-- Tarea escrita 1 --
Según el fragmento sobre el Primer Manifiesto Surrealista, ¿por qué conviene distinguir entre el cincuentenario del surrealismo y el del Primer Manifiesto? Explícalo en una a tres oraciones.

-- Extracto de página --
El cincuentenario del surrealismo o, más bien, del Primer Manifiesto Surrealista. Parece oportuna la distinción por cuanto no es lo mismo aludir al. cuerpo y desarrollo de una corriente estética (o estético-vital), con todas sus afluencias y desembocaduras, que proponer a nuestra consideración el punto escueto de un origen, el vislumbre de una expectativa o la afirmación primera de un credo. Y ocurre que lo mejor y más durable de este Primer Manifiesto de Bretón es, visto desde hoy, su innegable congruencia histórica, su entronque feliz con el pensamiento y la realidad o la incógnita decisiva de su tiempo, resultando, por el contrario, harto difícil homologar o reducir a un principio las consecuencias prácticas que de él arribaron al confín estético en general y, en particular, al campo y el ejercicio de las artes plásticas.

-- Datos almacenados --

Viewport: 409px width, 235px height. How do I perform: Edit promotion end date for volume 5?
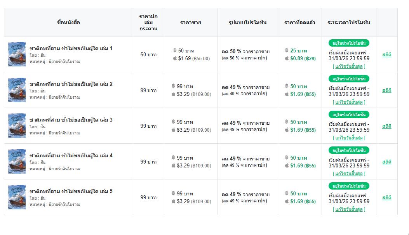pos(349,209)
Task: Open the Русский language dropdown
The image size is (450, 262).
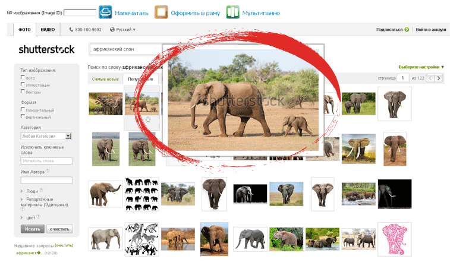Action: click(123, 29)
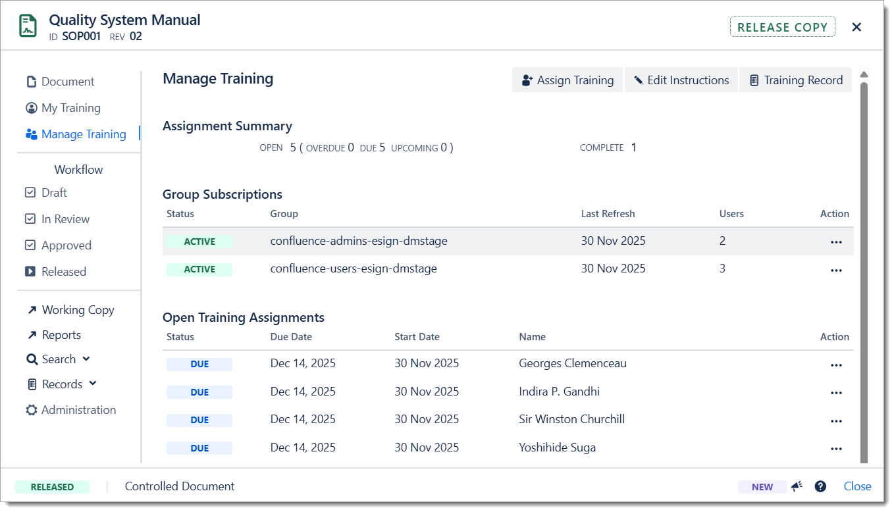Open actions menu for confluence-users-esign-dmstage group
894x512 pixels.
tap(836, 270)
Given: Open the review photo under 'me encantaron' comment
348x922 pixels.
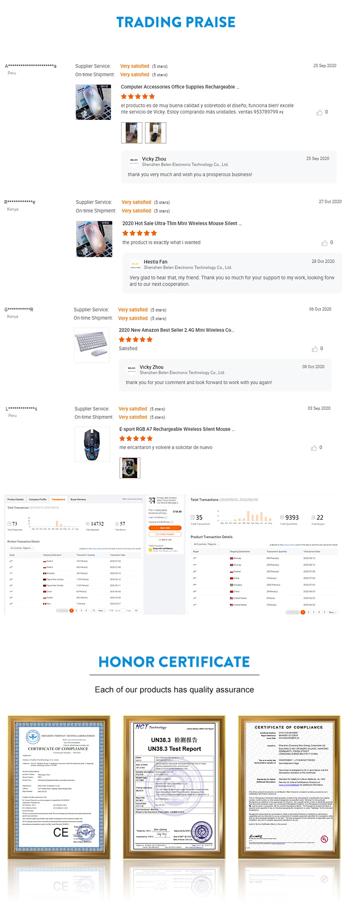Looking at the screenshot, I should (130, 468).
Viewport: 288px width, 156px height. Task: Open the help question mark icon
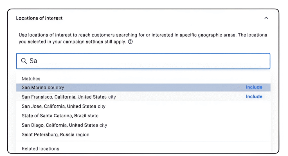(130, 42)
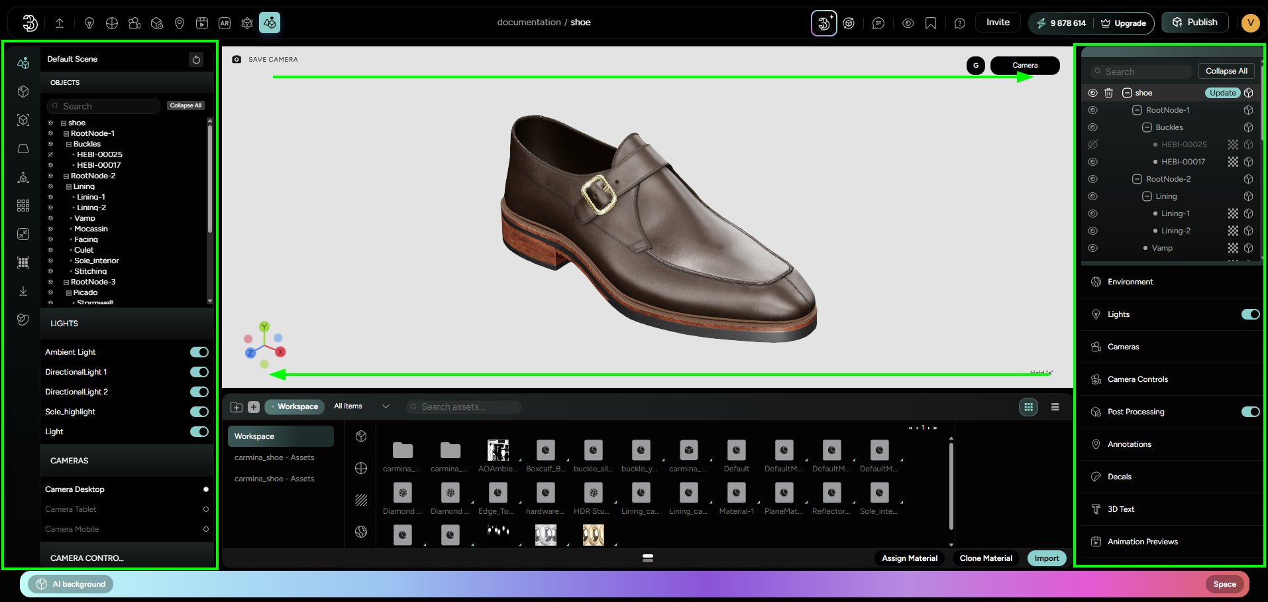
Task: Open the help question mark icon
Action: 959,23
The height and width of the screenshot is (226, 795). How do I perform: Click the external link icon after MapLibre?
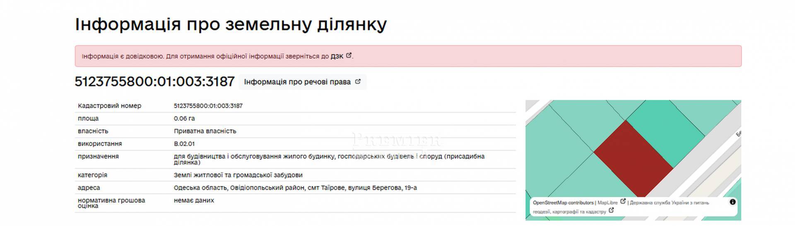[623, 202]
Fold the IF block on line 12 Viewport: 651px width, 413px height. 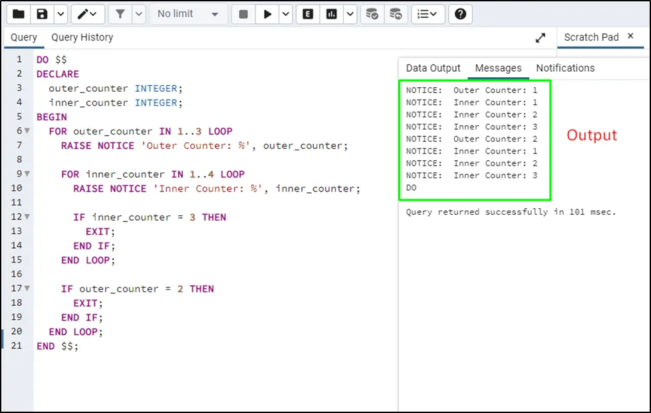(27, 217)
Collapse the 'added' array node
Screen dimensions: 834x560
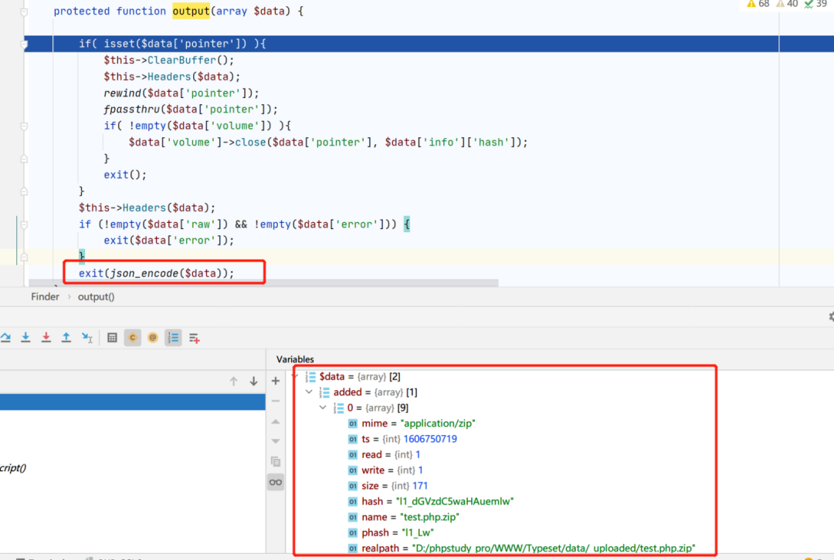pos(310,393)
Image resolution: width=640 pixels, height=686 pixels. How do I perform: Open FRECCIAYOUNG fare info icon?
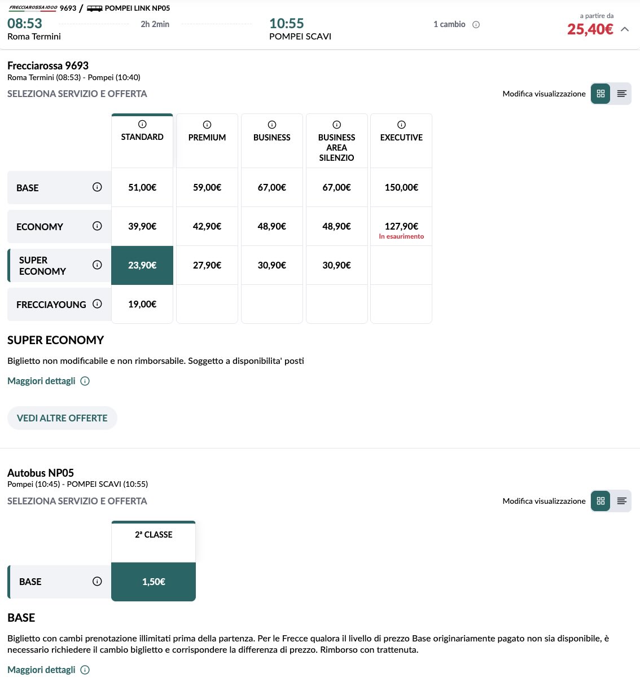[97, 304]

-- Tarea escrita 2 --
Extrae de los datos almacenados todas las filas que contengan la palabra "question".

-- Respuesta completa 1 --
Porque no es lo mismo referirse al cuerpo y al desarrollo de una corriente estética, con todas sus afluencias y desembocaduras, que considerar únicamente el punto escueto de un origen, el vislumbre de una expectativa o la afirmación primera de un credo.

-- Respuesta completa 2 --
Viewport: 288px width, 156px height. Task: Open the help question mark icon
Task: Open the help question mark icon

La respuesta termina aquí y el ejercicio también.